We actually began our visit at the adjoining Maritime Experiential Museum and got a ticket for entry to both attractions. I assume though you can buy tickets for them individually if you would rather. To be honest though I think it is well worth combining them and seeing both attractions at the same time.
The maritime museum is the only one in Singapore devoted purely to Asia's maritime history and Singapore's as an important trading post. The museum takes you through the old silk trading routes and gives you the opportunity to learn about and discover the various items that were traded as well as see artefacts from shipwrecks. Also on display are replicas of various historic ships used on the trading routes around Asia including a Chinese Fuchuan Junk; Indonesian Borobudur; Indian Dhow; South China Sea Vessel and a Javanese Jong. A thoroughly interesting look at this part of history.

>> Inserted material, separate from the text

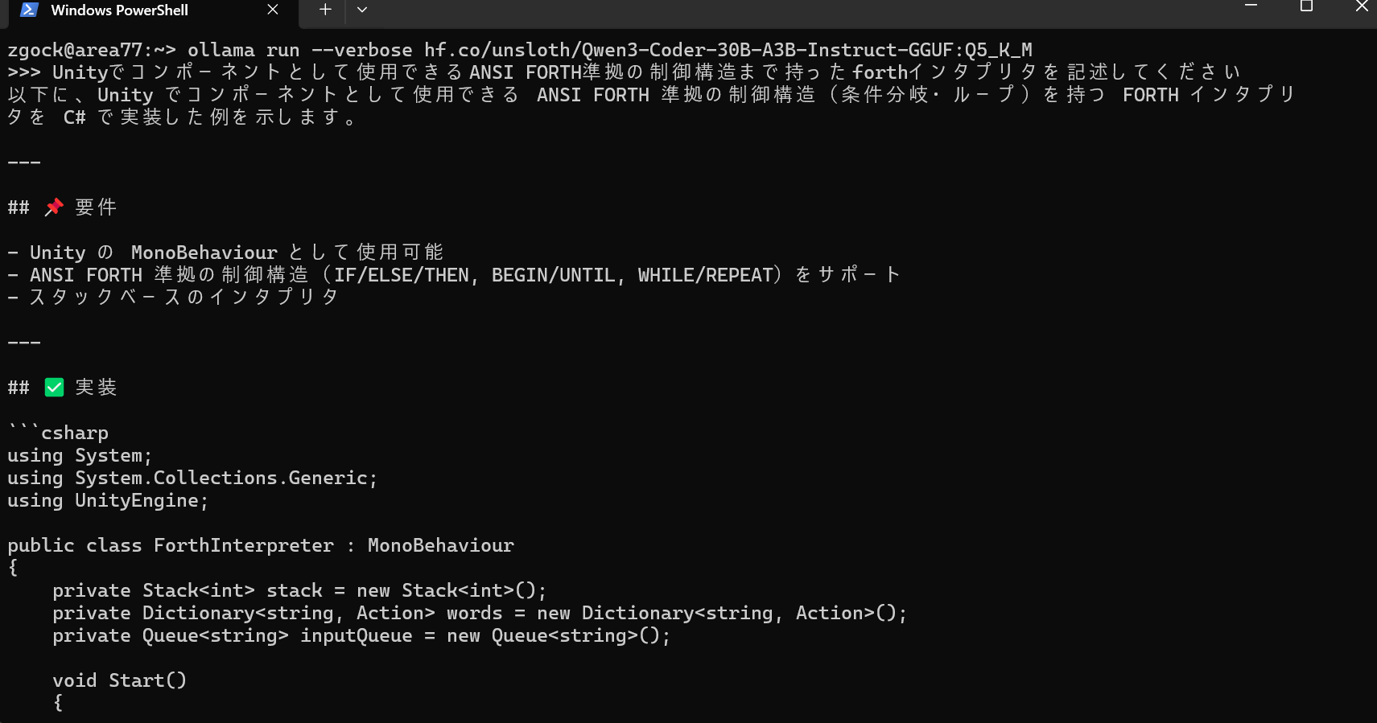Click the zgock@area77 prompt text
1377x723 pixels.
75,50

After exploring the museum we ventured into the aquarium. When I came to visit Singapore for two weeks when my husband first moved here I went to the Underwater World on Sentosa and although I enjoyed it I remember not exactly being blown away by it either. The S.E.A. Aquarium is on a completely different scale though and is amazing by comparison!
It is billed as the world's largest aquarium and it has a fabulous array of more than eight hundred species of marine life within it. This includes jelly fish, sharks, rays, moray eels and many species of beautifully coloured tropical fish.

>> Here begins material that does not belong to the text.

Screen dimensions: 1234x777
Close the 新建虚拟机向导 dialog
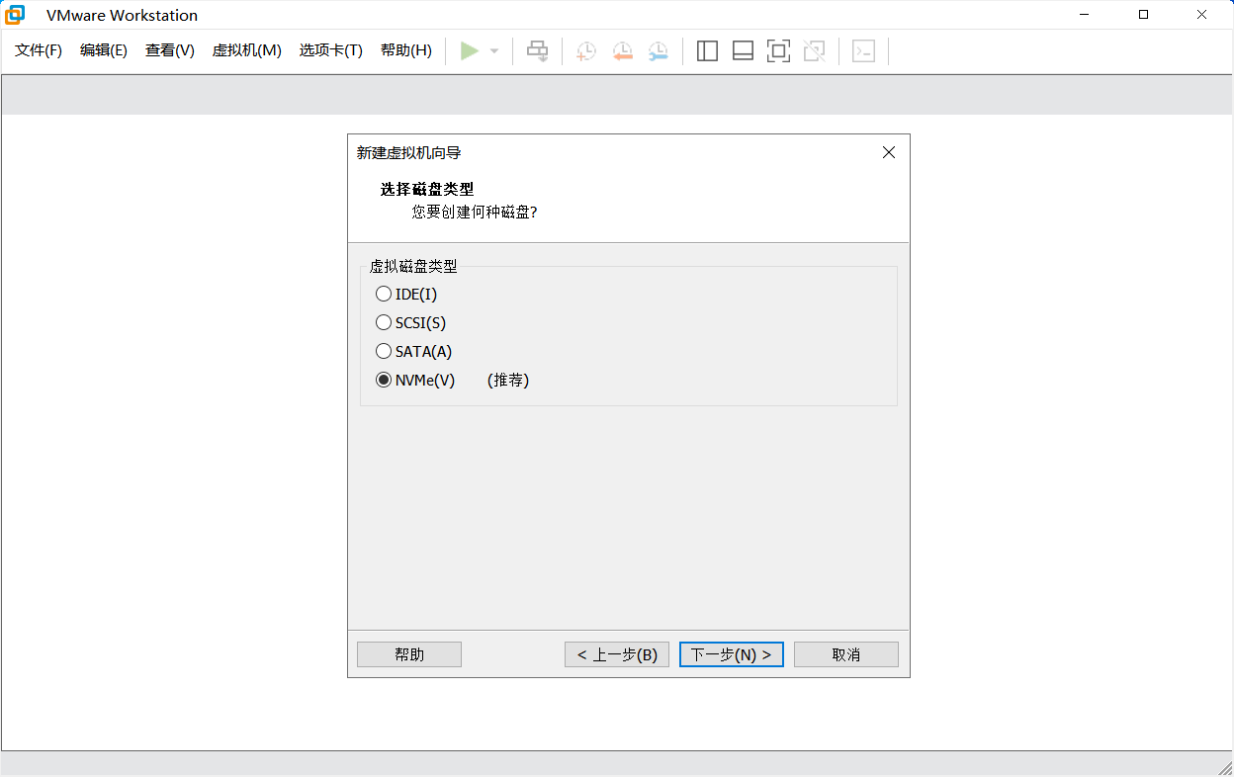[x=888, y=152]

As you walk around the displays you are taken on a journey through many of the world's seas and oceans and the habitats the marine life live in. This includes exploring the Straits of Malacca and the Andaman Sea, the Bay of Bengal, the Red Sea and many others. Perhaps the most amazing part (for me at least) was the Open Ocean section. You can see in the two photos below just how large this part is and here you can watch leopard sharks, goliath groupers, saw fish, mahi mahi and manta rays. What helps to emphasise even more the gracefulness of these fish is the classical music gently playing in the background. I could have happily watched the fish here for hours. I admit to have fallen a little bit in love with this place.
It's a fantastic day out and I don't think you can fail to be awed by seeing up close the marine life that lives in our seas and oceans. If you haven't yet managed to go and see it I'd recommend you do soon!